True Profits: The Surveillance-Industrial Complex and the NSA Laboratory Doing Tests On Our Data To "Beat The News"

Long Read
True profits: The surveillance-industrial complex and the NSA laboratory doing tests on our data to "beat the news"

“FISA section 702 reauthorisation” might not sound like it matters very much to very many people, but it’s pretty dramatic: in short, last month US lawmakers rejected a bill which would have provided protections for US citizens – constitutionally protected against being spied on by US spy agencies – from being spied on, and instead voted to extend their powers to do so.

In the fall out, it’s worth considering just why such mass surveillance powers are such a big issue, how the promise of being able to predict the future is driving them, and how the US surveillance-industrial complex is utilising them to generate new powers and profit for itself.

The confluence of this can be found at the Intelligence Advanced Research Projects Activity (IARPA), the US government’s main spying research centre focusing on “high-risk/high-payoff” projects aiming to “provide our nation with an overwhelming intelligence advantage.”

Project Mercury, based at IARPA’s Office for Anticipating Surprise, aims to “develop methods for continuous, automated analysis of foreign SIGINT [signals intelligence] in order to anticipate and/or detect terrorist activity, military actions, political crises and disease outbreaks”.

Mercury uses communications and other data of people in Arab countries intercepted by the National Security Agency (NSA) to develop new ways to predict events worldwide, before they happen. The project, which began on January 2015 and is due to complete in January 2019, awards big US defense contractors and universities with millions of dollars to develop new predictive techniques.
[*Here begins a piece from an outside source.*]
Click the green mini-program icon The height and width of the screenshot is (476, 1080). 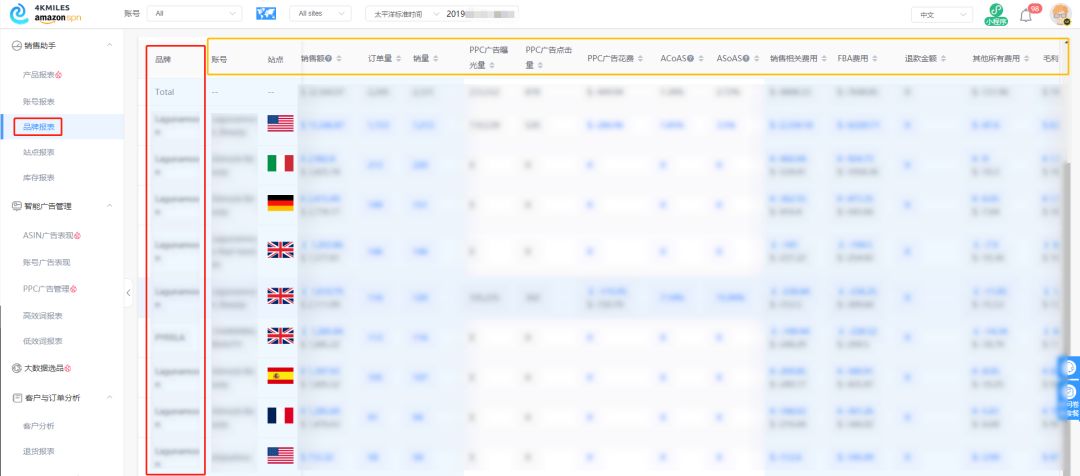995,13
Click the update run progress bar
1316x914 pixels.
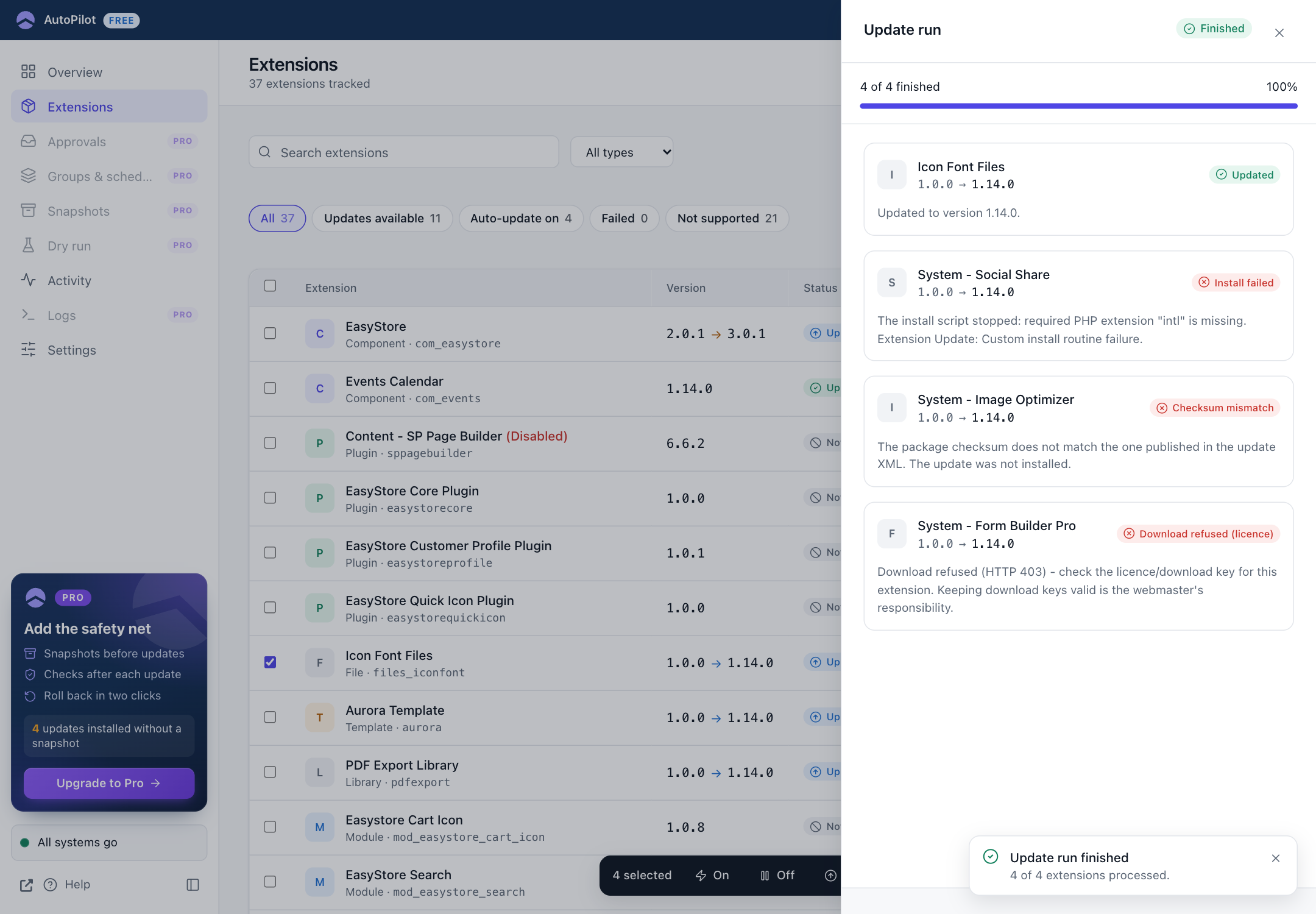coord(1078,106)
As part of the process, researchers are provided with real intercepted data from real people whose data is swept up by surveillance, and are tasked with developing new techniques to predict events in Egypt, Saudi Arabia, Iraq, Syria, Qatar, Lebanon, Jordan, and Bahrain. Example of events, as outlined in a tender announcement, includes terrorist “activity”, but also the outbreak of infectious diseases, non-violent protests, and the likely results of elections – the confidentiality of which is a core democratic right.


According to a slide for potential proposers produced by IARPA, research teams’ goal is to “beat the news” by automatically generating early and accurate warnings for as many real events as possible. To assist them, teams are provided with raw SIGINT data and facilities at the NSA’s Laboratory for Analytic Sciences at NC State University, North Carolina, from which they “may request access to additional SIGINT data and enrichment repositories”.
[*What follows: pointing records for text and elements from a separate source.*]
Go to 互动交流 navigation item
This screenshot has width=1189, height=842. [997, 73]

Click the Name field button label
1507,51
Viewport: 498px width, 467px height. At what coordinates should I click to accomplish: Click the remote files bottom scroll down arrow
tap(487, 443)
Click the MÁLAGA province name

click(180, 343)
One award of $18 million over three years has been given to Next Century Corporation, a defence contractor featuring on its Board of Advisors General Michael Hayden, the former head of the NSA and CIA, and Mike Rogers, a former US Representative and Chairman of the Permanent Select Committee on Intelligence. Next Century will be joined by researchers from other contractors as well as the University of Southern California, Virginia Tech, Harvard University, Northeastern University, and Carnegie Mellon.
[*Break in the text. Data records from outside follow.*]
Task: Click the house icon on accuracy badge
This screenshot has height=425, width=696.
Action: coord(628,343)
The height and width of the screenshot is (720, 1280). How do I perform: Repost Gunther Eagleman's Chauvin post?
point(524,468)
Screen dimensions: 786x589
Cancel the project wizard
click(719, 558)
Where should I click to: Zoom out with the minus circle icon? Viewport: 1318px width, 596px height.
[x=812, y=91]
The ability to predict events has been a recurring fascination of the US surveillance-industrial complex. After September 11th, IARPA’s military equivalent, DARPA, ran the Total Information Office, which aimed to centralise and mine vast amounts of databases to identify potential terrorists and events. Although the programme was eventually defunded because of civil liberties concerns prompted by media exposure, its component technologies were reportedly transferred over to IARPA’s predecessor at the NSA, then headed by General Hayden.

Among other predictive projects currently being undertaken at IARPA include Open Source Indicators, a project which “forecasts civil unrest, disease outbreaks, and election outcomes using unclassified data, such as social media, web search queries, online reservations, and other sources”. The world’s 4th largest arms company Raytheon, whose leadership includes a former defense secretary and other high ranking former government staff, is listed as a prime contractor, as is HRL Technologies, headed by a former senior advisor to IARPA.

Capitalising on US surveillance is lucrative business. A recent study estimated that some 70% of the total intelligence budget is handed out to private contractors in the US. IARPA, DARPA, and government subsidies provided to industry for military and intelligence research has played a vital role in the development of much of the technology we use today, including the internet, GPS, Siri, and the touch screen; one 2006 study found that 77% of the top 100 inventions listed by R&D magazine were developed with US government money.

Having defence and surveillance companies so close to government gives them dangerous powers over policy, not only because they operate from within government itself, but because they have unique access to decision-makers as well as the ability to promise them lucrative jobs in the private sector. Understanding the pivotal role these interests play in government surveillance programmes is often overlooked – not least because they are difficult and risky to investigate.

The US as the only military superpower has extensive access to the world’s communications traffic, facilitated by foreign surveillance operations, cooperation arrangements, and the location of internet infrastructure. In turn, this allows US government agencies huge access to people’s lives. While such surveillance powers are always based on countering serious crime issues such as terrorism, it’s worth remembering how this data can also actually be used – and how an industry whose prime motive is profit benefits from it.